(Task description)
Rewrite the lines starting at the line that contains "Click the Scope info icon" and ending after the line that contains "Click the wave". Change every "dropdown" to "drop-down", leave everything else unchanged, and return only those lines.

(Data provided)

******************************

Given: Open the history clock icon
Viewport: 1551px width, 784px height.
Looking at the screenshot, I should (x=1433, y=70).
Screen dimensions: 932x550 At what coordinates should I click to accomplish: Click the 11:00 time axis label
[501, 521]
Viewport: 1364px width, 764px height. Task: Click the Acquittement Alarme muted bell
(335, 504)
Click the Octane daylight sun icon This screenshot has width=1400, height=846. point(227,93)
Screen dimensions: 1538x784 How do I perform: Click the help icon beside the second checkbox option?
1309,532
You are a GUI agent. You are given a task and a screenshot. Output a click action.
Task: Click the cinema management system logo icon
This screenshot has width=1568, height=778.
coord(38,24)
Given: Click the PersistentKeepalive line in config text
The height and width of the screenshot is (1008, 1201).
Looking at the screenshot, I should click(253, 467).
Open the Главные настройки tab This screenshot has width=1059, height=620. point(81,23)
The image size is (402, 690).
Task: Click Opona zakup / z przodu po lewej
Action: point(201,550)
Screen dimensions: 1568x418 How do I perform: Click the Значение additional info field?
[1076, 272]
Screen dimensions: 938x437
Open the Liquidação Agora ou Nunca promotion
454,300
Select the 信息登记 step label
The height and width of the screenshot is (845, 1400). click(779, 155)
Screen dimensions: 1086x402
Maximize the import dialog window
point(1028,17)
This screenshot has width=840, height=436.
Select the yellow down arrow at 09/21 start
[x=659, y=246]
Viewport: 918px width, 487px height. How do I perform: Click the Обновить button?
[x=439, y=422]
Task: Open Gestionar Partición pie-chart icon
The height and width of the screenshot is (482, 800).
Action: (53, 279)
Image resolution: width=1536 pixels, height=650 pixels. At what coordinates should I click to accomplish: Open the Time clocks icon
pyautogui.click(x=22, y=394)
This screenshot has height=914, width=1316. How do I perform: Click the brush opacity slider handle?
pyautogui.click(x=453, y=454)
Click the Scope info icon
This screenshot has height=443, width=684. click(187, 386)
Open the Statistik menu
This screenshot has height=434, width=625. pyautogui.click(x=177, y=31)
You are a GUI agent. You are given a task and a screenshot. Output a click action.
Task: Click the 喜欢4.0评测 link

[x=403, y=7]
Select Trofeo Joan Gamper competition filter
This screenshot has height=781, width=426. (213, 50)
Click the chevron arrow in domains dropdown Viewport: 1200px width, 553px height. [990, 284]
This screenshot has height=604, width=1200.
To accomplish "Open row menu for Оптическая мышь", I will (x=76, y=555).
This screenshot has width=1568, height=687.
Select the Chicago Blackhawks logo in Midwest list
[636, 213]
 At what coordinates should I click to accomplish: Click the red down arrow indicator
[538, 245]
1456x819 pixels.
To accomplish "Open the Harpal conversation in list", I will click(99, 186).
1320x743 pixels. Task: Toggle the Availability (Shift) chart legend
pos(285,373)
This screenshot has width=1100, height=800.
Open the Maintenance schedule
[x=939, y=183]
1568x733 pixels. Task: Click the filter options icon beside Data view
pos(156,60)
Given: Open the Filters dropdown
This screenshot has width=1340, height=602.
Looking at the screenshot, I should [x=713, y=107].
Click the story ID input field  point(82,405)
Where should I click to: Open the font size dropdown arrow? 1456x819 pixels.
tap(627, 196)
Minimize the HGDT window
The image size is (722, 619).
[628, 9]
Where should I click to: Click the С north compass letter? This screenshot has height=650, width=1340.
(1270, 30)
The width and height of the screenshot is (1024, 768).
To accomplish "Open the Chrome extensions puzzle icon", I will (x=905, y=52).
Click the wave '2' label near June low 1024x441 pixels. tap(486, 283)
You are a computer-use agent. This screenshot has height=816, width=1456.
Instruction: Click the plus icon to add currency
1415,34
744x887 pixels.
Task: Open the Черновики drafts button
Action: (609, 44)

******************************

(Solved problem)
Click the Scope info icon
This screenshot has height=443, width=684. click(187, 386)
Open the Statistik menu
This screenshot has height=434, width=625. pyautogui.click(x=177, y=31)
You are a GUI agent. You are given a task and a screenshot. Output a click action.
Task: Click the 喜欢4.0评测 link

[x=403, y=7]
Select Trofeo Joan Gamper competition filter
This screenshot has height=781, width=426. (213, 50)
Click the chevron arrow in domains drop-down Viewport: 1200px width, 553px height. [990, 284]
This screenshot has height=604, width=1200.
To accomplish "Open row menu for Оптическая мышь", I will (x=76, y=555).
This screenshot has width=1568, height=687.
Select the Chicago Blackhawks logo in Midwest list
[636, 213]
 At what coordinates should I click to accomplish: Click the red down arrow indicator
[538, 245]
1456x819 pixels.
To accomplish "Open the Harpal conversation in list", I will click(99, 186).
1320x743 pixels. Task: Toggle the Availability (Shift) chart legend
pos(285,373)
This screenshot has width=1100, height=800.
Open the Maintenance schedule
[x=939, y=183]
1568x733 pixels. Task: Click the filter options icon beside Data view
pos(156,60)
Given: Open the Filters drop-down
This screenshot has width=1340, height=602.
Looking at the screenshot, I should [x=713, y=107].
Click the story ID input field  point(82,405)
Where should I click to: Open the font size drop-down arrow? 1456x819 pixels.
tap(627, 196)
Minimize the HGDT window
The image size is (722, 619).
[628, 9]
Where should I click to: Click the С north compass letter? This screenshot has height=650, width=1340.
(1270, 30)
The width and height of the screenshot is (1024, 768).
To accomplish "Open the Chrome extensions puzzle icon", I will (x=905, y=52).
Click the wave '2' label near June low 1024x441 pixels. tap(486, 283)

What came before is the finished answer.